▶ _Aim_:
Copy the lines below word for word, from the line with "You are a GUI" through the last line, and leave the pictures out.
>> start
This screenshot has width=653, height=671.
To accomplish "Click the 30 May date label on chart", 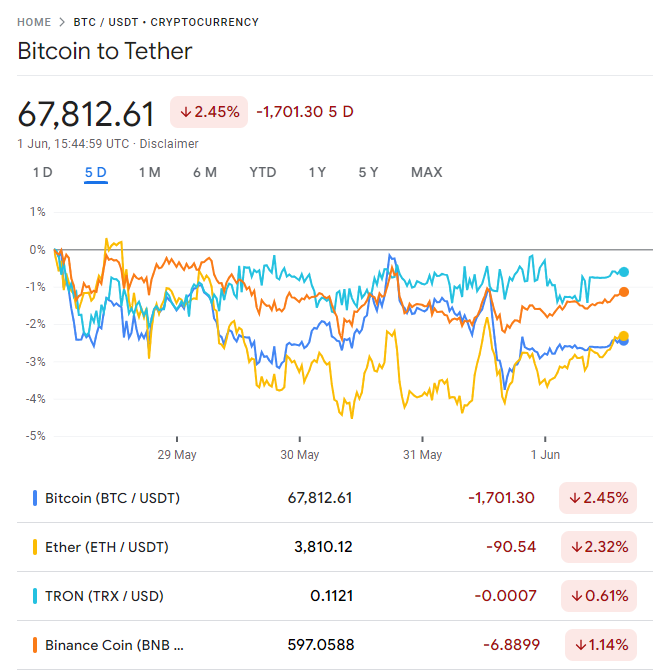I will (x=299, y=455).
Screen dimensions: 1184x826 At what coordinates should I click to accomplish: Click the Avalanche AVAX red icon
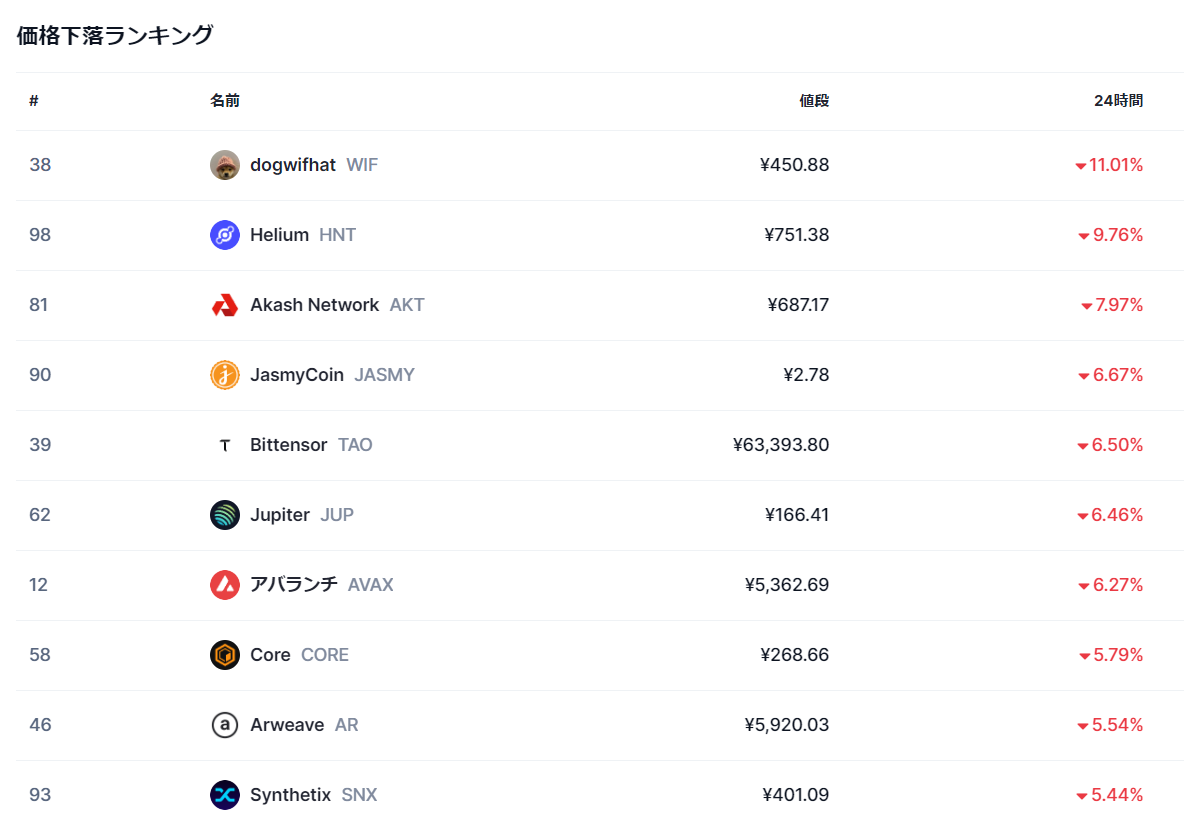(x=225, y=585)
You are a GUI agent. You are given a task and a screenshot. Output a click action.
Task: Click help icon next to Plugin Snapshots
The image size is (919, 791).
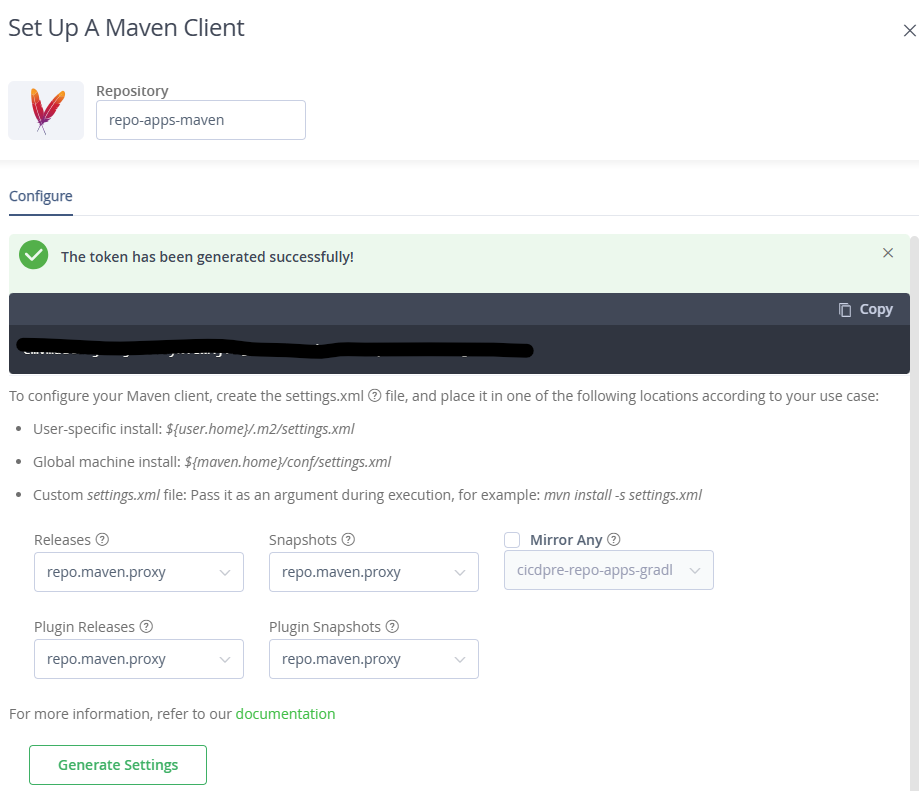pyautogui.click(x=392, y=627)
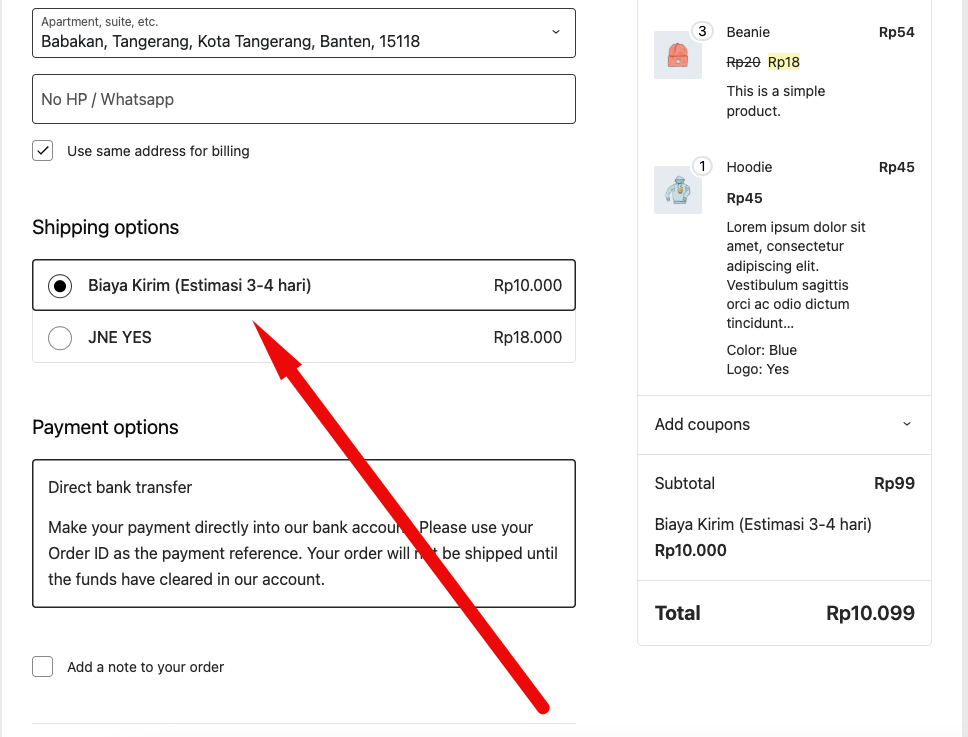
>> end
▶ _Solution for this task_:
You are a GUI agent. You are given a task and a screenshot. Output a click action.
Task: Click help icon next to Plugin Snapshots
The image size is (919, 791).
pyautogui.click(x=392, y=627)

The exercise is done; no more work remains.